Pour le gouvernement irakien, le vrai nom de Bagdadi serait Hamid Daoud Muhammad al-Zawi, un ancien général de police sous le règne de Saddam Hussein. Cette information corrobore celle qui avait été donnée lors de l’arrestation du « faux » responsable djihadiste en 2009, ce qui peut se comprendre étant donné qu’il s’agissait « d’enfumer » al-Qaïda.

Un autre mystère concerne la façon dans l’armée américain a pu identifier le corps d’al-Bagdadi grâce à des tests génétiques. Comment, en effet, aurait-elle pu être aussi formelle sans disposer préalablement d’échantillons ADN de celui qui se faisait appeler le « prince de la foi »?
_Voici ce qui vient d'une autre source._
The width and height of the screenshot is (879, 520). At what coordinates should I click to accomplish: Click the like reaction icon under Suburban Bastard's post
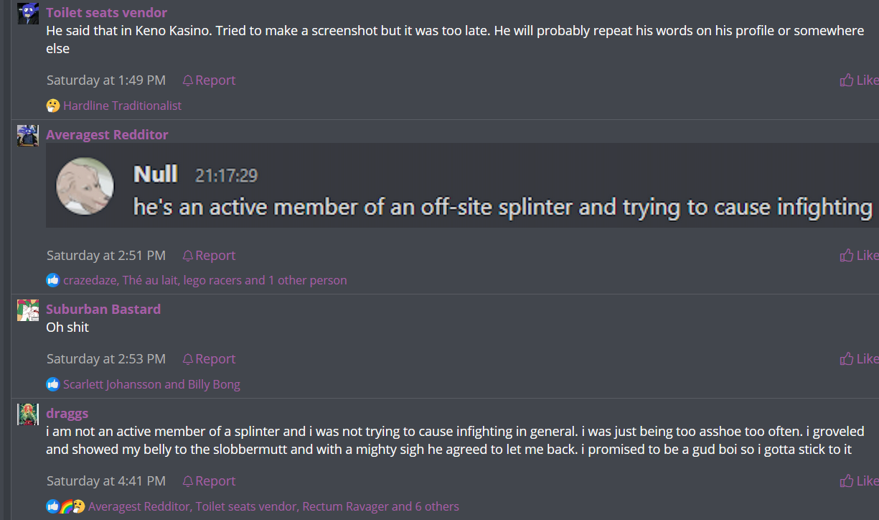pos(53,384)
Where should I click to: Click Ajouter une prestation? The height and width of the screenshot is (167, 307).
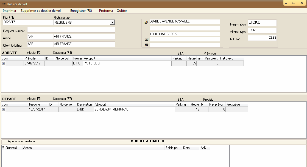coord(22,141)
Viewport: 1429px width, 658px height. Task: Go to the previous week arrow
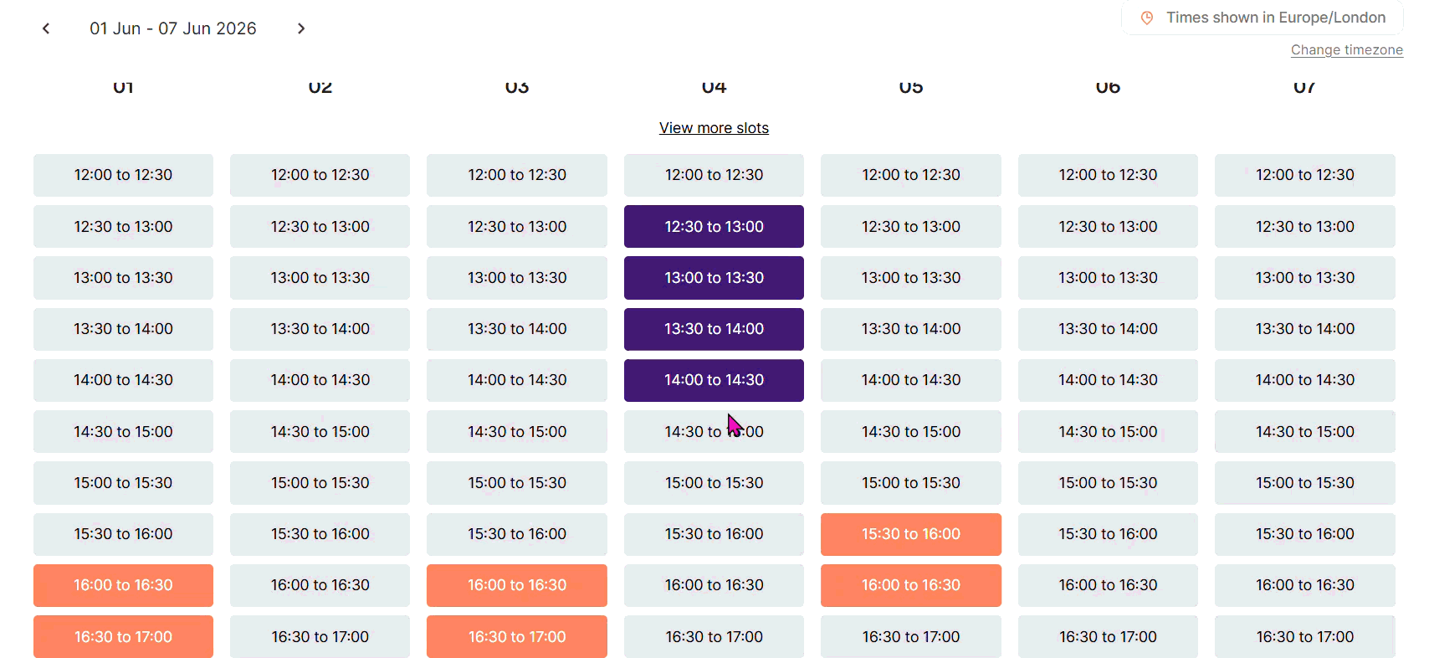click(46, 28)
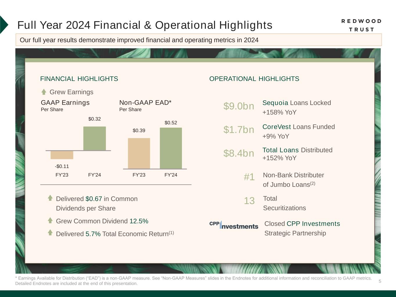Click the green arrow beside Grew Earnings
The image size is (396, 297).
[44, 92]
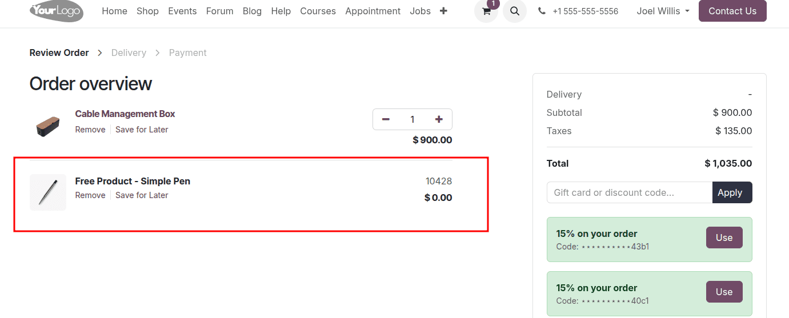Focus the gift card code field
789x318 pixels.
click(x=629, y=192)
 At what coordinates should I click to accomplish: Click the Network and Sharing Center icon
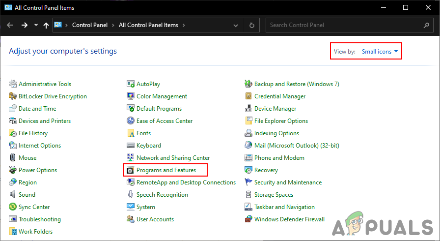point(131,158)
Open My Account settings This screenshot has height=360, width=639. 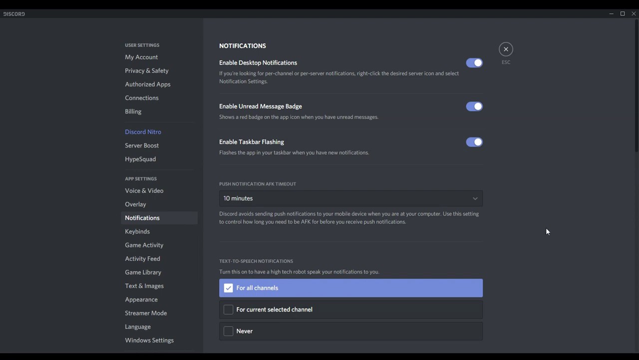tap(141, 57)
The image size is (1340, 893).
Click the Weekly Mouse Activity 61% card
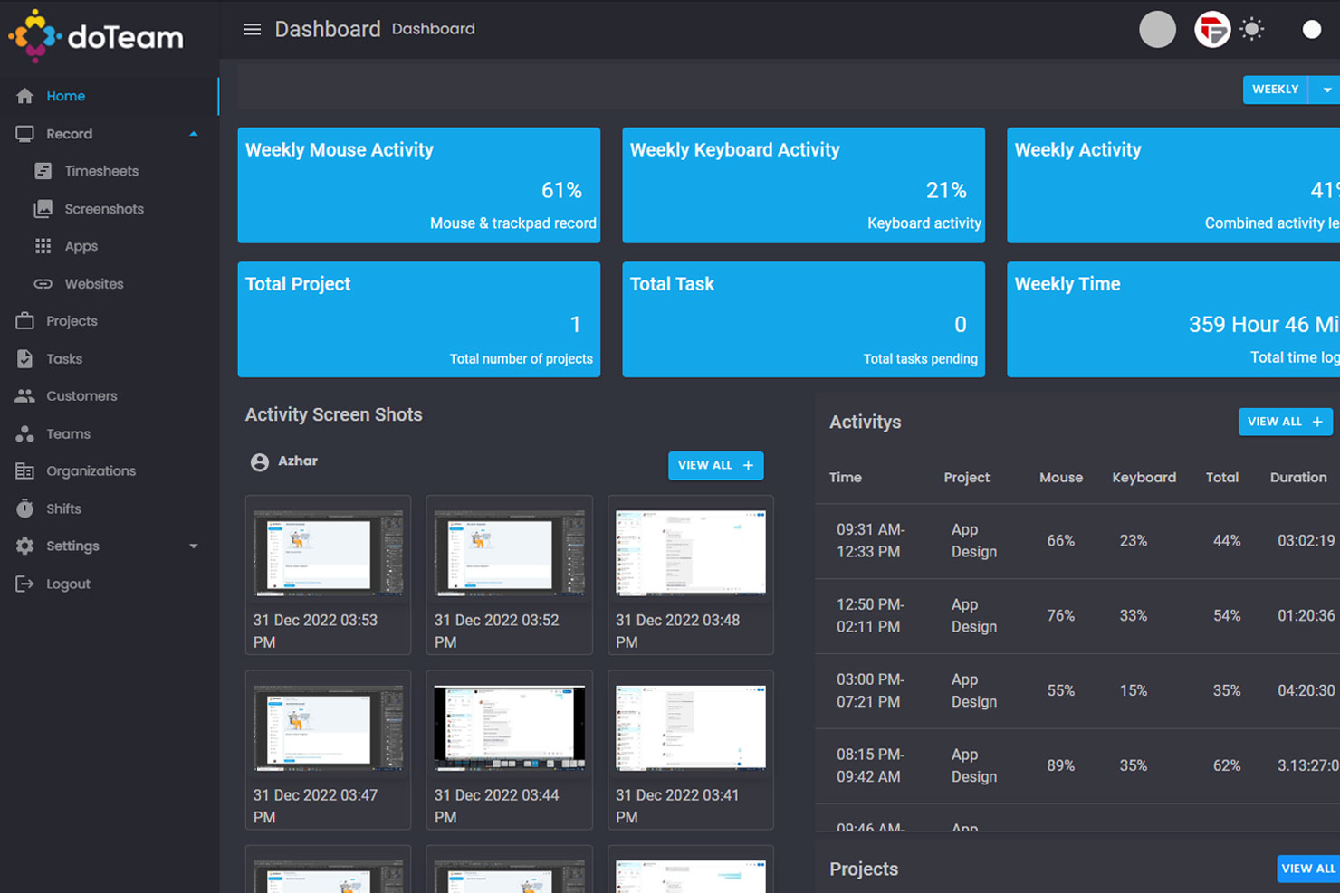[418, 185]
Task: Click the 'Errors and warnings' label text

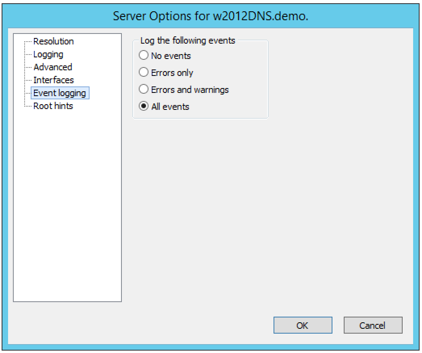Action: point(190,90)
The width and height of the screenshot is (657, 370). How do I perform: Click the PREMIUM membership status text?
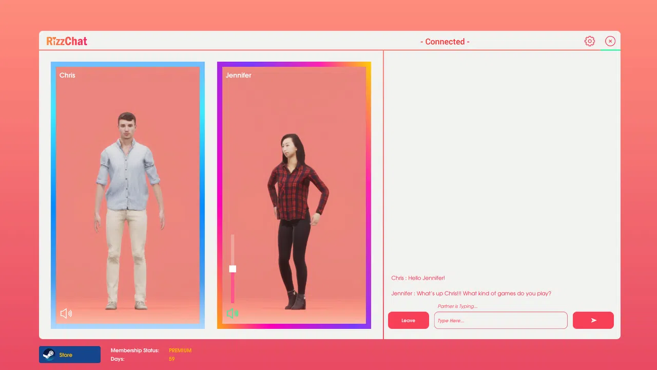(180, 350)
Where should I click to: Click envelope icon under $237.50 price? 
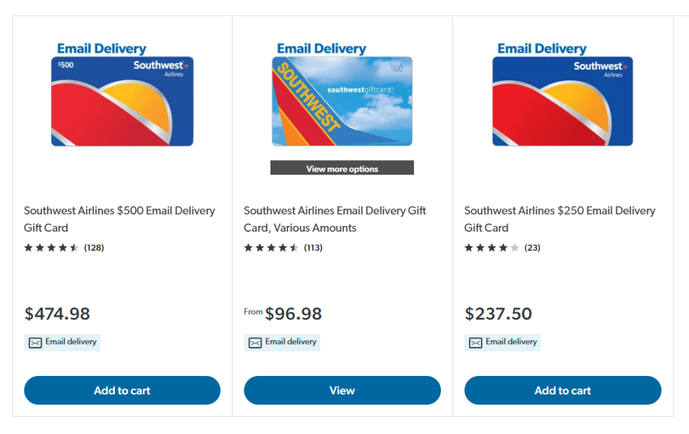pos(475,343)
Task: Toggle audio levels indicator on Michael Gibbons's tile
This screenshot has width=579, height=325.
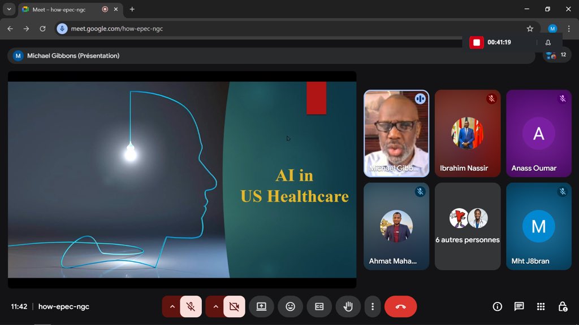Action: [x=420, y=98]
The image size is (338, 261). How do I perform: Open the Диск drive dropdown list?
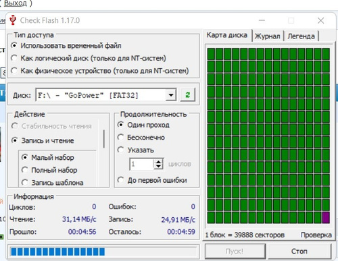tap(171, 95)
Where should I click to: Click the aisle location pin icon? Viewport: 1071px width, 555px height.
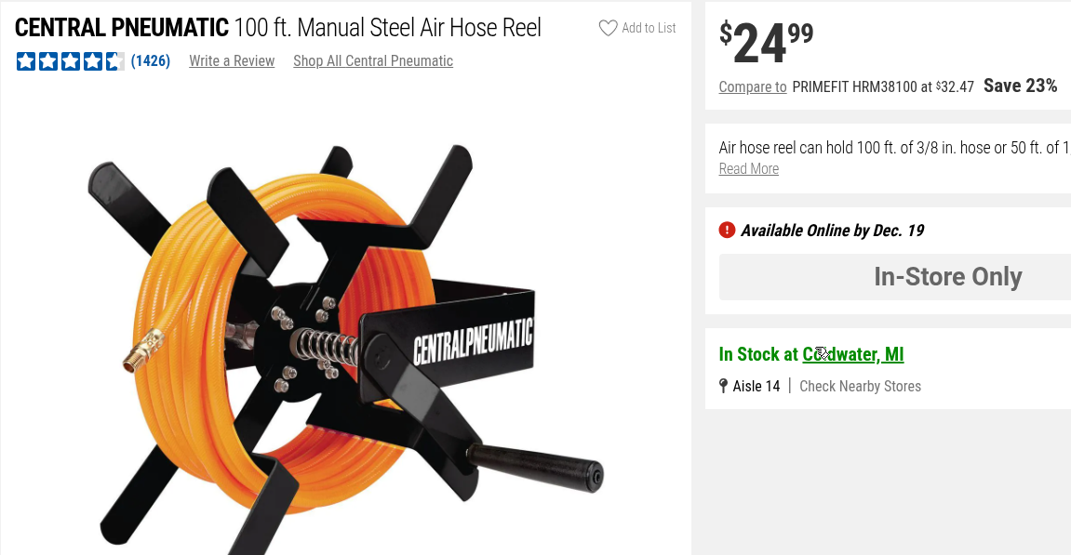(724, 386)
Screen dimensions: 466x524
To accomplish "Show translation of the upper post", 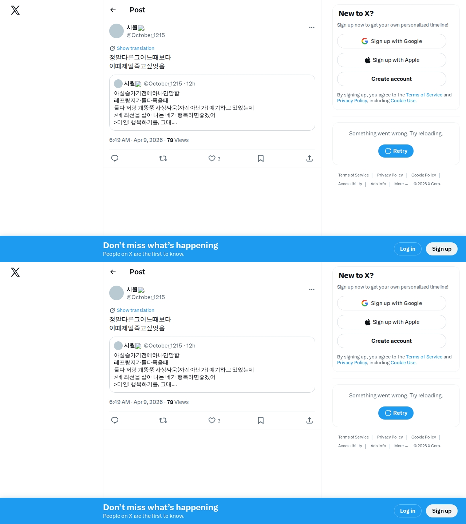I will pyautogui.click(x=135, y=48).
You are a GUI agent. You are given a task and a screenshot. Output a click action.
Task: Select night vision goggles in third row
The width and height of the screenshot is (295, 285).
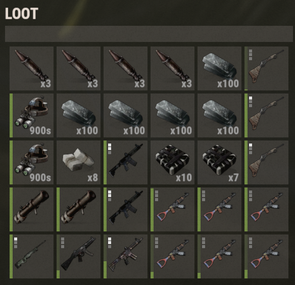point(31,162)
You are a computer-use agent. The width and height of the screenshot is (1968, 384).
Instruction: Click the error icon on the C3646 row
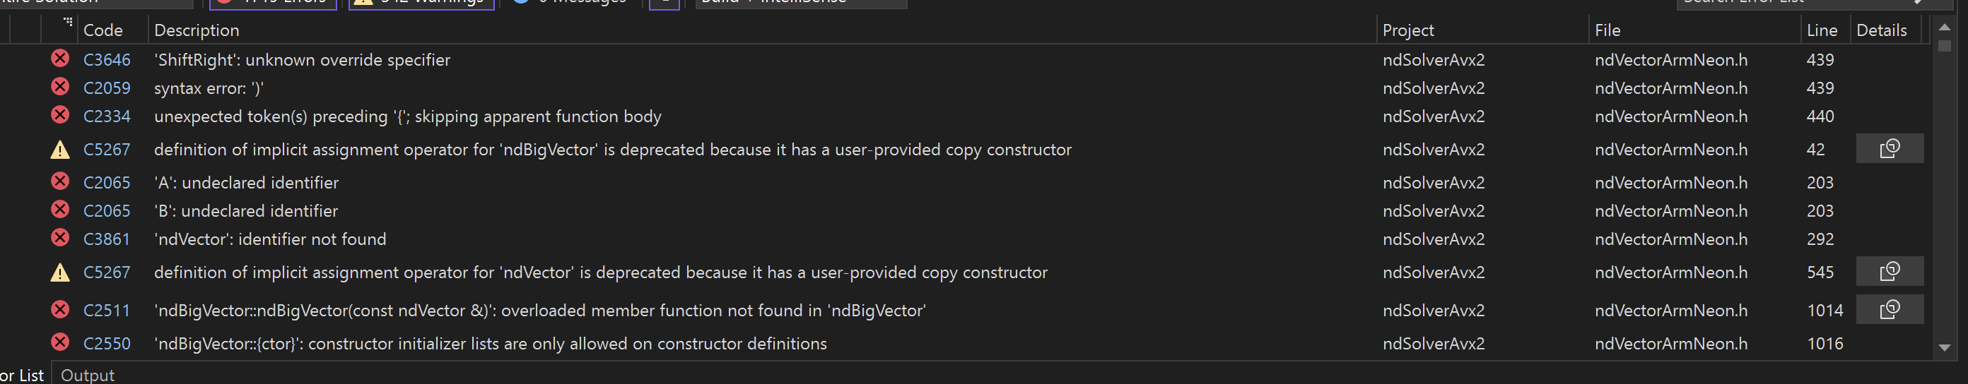click(x=60, y=59)
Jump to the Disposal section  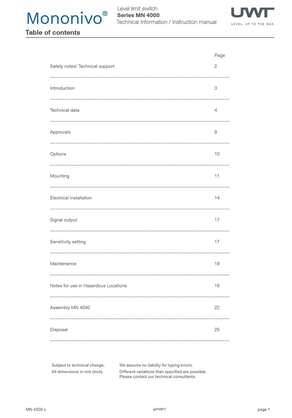coord(59,330)
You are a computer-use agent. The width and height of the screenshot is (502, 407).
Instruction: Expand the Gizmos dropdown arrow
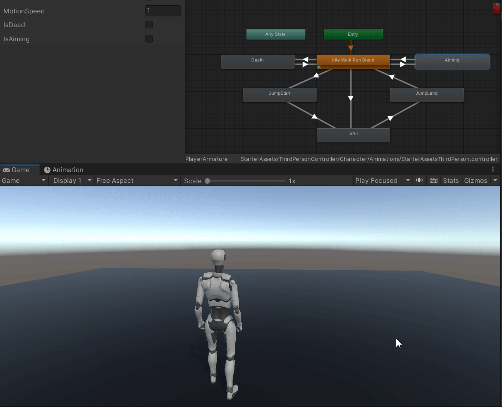click(x=495, y=180)
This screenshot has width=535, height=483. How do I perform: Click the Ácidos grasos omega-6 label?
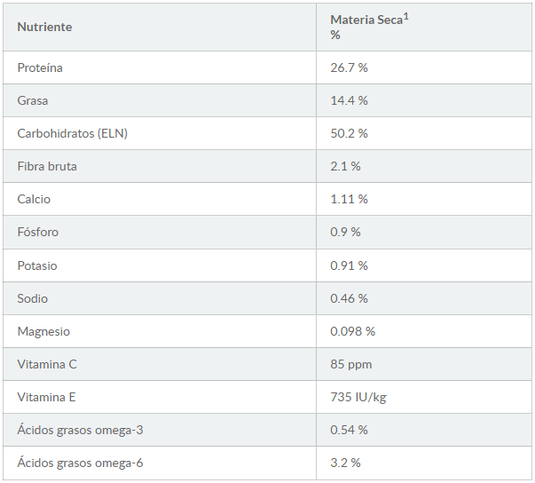point(80,463)
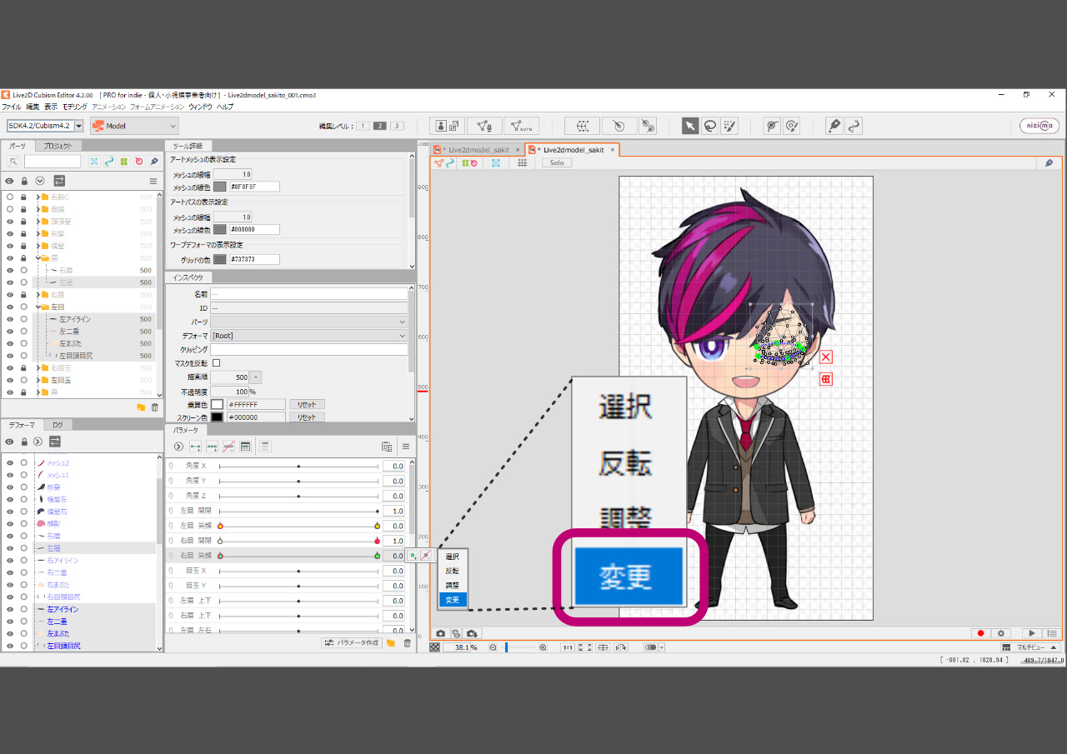Click the trash icon in parameter panel
The image size is (1067, 754).
(x=407, y=643)
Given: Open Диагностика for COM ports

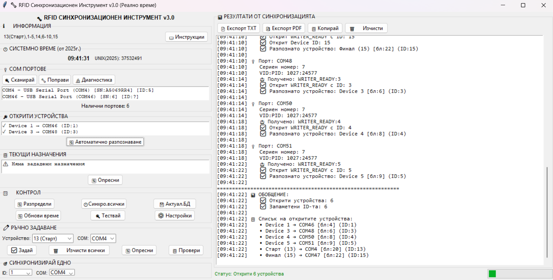Looking at the screenshot, I should [x=93, y=80].
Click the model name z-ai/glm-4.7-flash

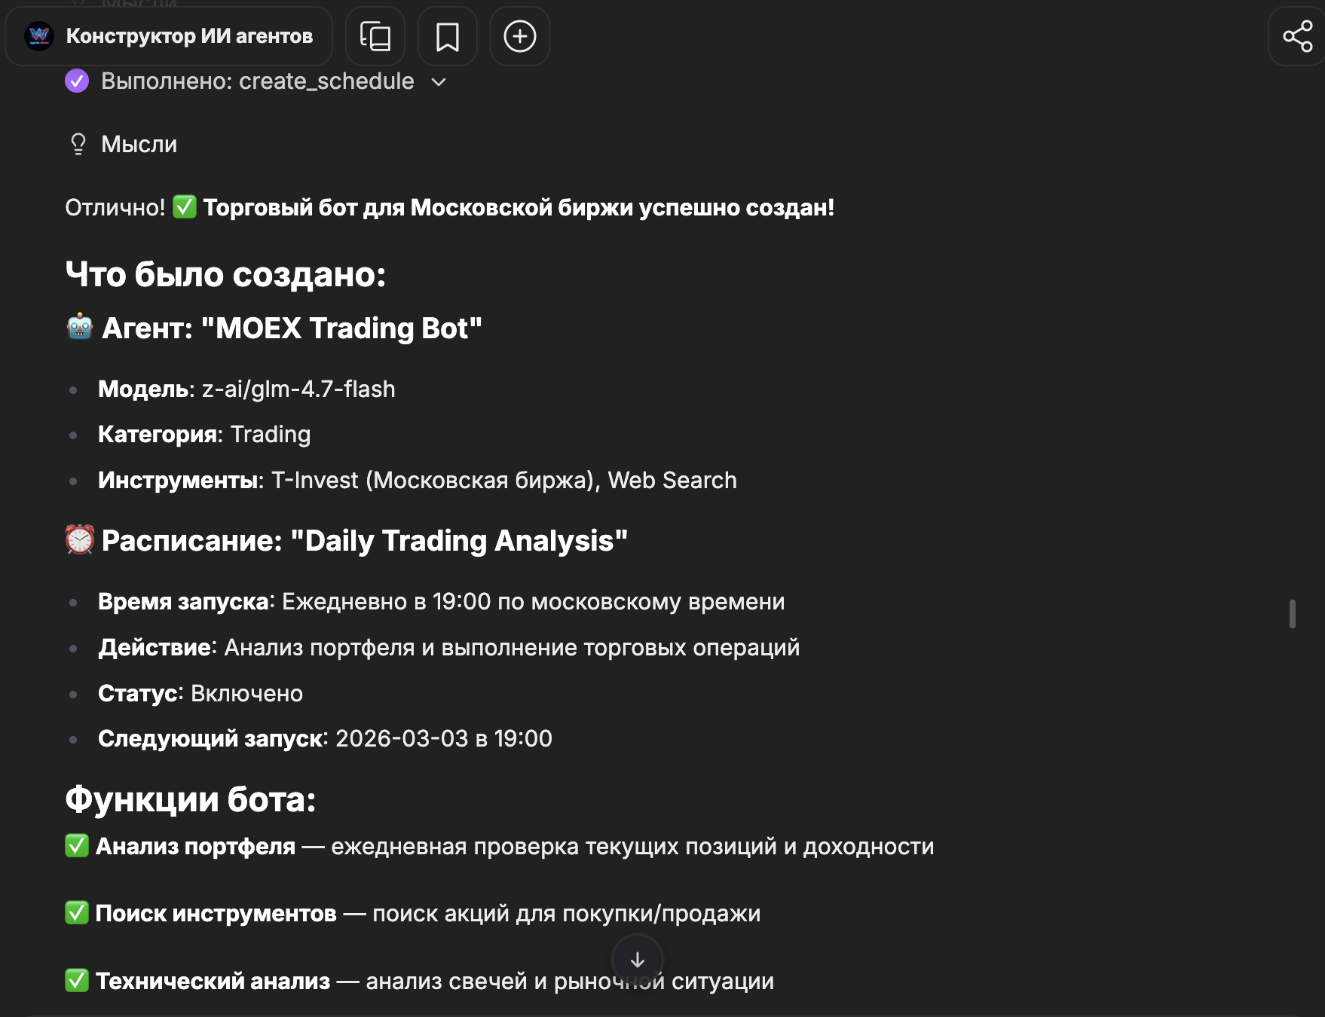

La réponse a été donnée par Nouri al-Maliki : al-Bagdadi « a été arrêté début 2009 par l’armée américaine et libéré quelques mois plus tard » a-t-il affirmé, en présentant une photo représentant le chef terroriste arborant la tenue orange caractéristiques des détenus des prisons américaines.

Quant au cheminement qui a permis le lancement de l’opération « Saut du lion », qui a donc permis l’élimination d’al-Bagdadi et de Masri (alias Abou Hamzah al-Moujaher), le successeur d’Abou Moussab al-Zarkaoui depuis 2006, il faut remonter au 11 mars dernier.

Ce jour là, la brigade 54 de l’armée irakienne et une unité de renseignement spécialement créée pour traquer al-Qaïda interpellent un dénommé Manaf Abdel Rahim al-Ghawi, un Irakien qui a rejoint al-Qaïda en 2003 et qui a été présenté comme étant le responsable de la récente vague d’attentats qui a endeuillé Bagdad.

C’est donc sur la base des informations qu’il a fournies durant son interrogatoire et les documents qui ont été trouvés dans sa cache que l’opération « Saut du Lion » a été planifiée.

Cette dernière a été qualifiée de « coup le plus significatif porté contre al-Qaïda en Irak depuis le début de l’insurrection » par le général Ray Odierno, le chef des forces américaines dans le pays. Cependant, elle ne marque pas la fin de la lutte contre l’organisation terroriste, qui, bien que vaincue militairement, a su prouver qu’elle était encore capable de mener des attaques aussi meutrières que spectaculaires.

En effet, deux jours après l’élimination de Bagdadi et de Masri, un autre chef militaire d’al-Qaïda a été tué à Mossoul, dans le nord de l’Irak, lors d’une opération, là-encore, conjointe américano-irakienne. Le responsable neutralisé, Ahmad al-Obeidi, aurait refusé de se rendre avant l’attaque de la maison où il se cachait.

Selon les autorités militaires irakienne, al-Obeidi, alias Abou Souheib, était le « chef militaire d’al-Qaïda pour les provinces de Ninive, Salaheddine et Kirkouk ». Avant l’opération Iraqi Freedom, il était officer de renseignement de l’armée irakienne.